First, it’s highly unlikely that the eggs or fry in a community tank will survive so you’ll need a specific breeding tank.
You could even move the eggs (along with whatever they are attached to to another tank if they breed in a community tank.
Second, breeding of this species typically occurs during the rainy season of the Amazon in the cooler winter months.
You may want to make your tank slightly fresher than normal to replicate this.
Third, you should provide the males with plenty of caves and driftwood to pick the best spawn site possible.
Let’s look at how to breed these now. The first thing that you need to be able to determine is who is male and female. With Bristlenose Plecos, that is really easy to do.
The males tend to have larger bristles that grow out to the center of their head. The females have much smaller bristles that grow just around their mouth.
You should always try to have more females than males as the males, especially during breeding, are extremely territorial.
The male will claim a cave, and will prepare and clean its egg-ready surfaces. If you have more than one male, they ‘re going to fight for the cave ‘s control and eat the eggs of their rival given the chance.
So, if you have more than one male, you should provide as many caves as possible.
Then, he will wait for a woman. The female bristlenose pleco will inspect the cave and will deposit some bright orange adhesive eggs if she is impressed.

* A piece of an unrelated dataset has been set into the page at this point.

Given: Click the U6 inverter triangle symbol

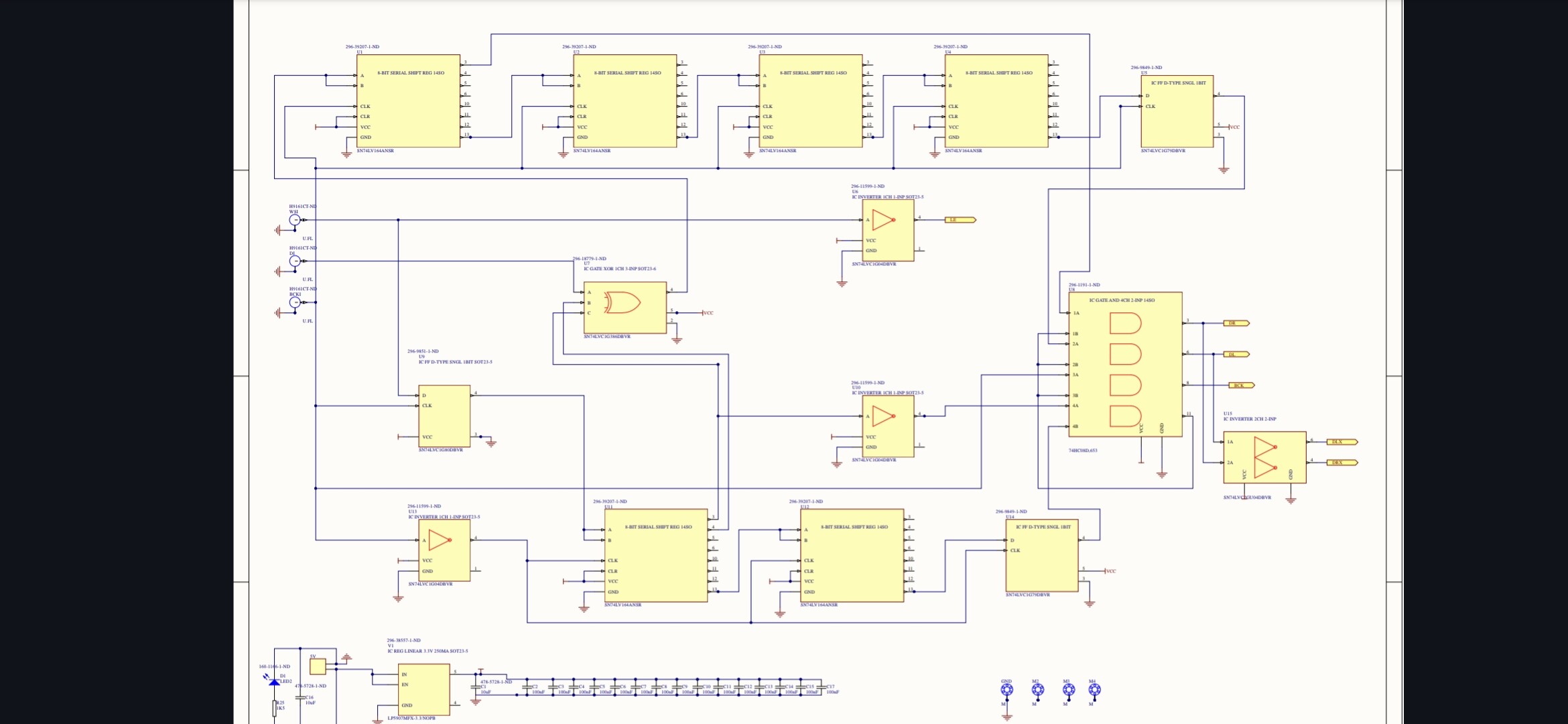Looking at the screenshot, I should click(x=883, y=220).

They are then fertilized by the male and pushed out by the female to protect the eggs. In a male cave, more than one female may lay eggs.
The male will clean the eggs and the nest, and aerate them over the 4-10 days they take to hatch with his fins.
Once hatched, the fry will attach itself to the sides of the cave until their egg sacks have been fully absorbed; this normally takes another 2-4 days.
By now they will be able to feed on algae if they are free swimming, and you can supplement them with mashed vegetables such as peas.
They grow very fast, and they’ll be almost as big as their parents by about 6 months of age.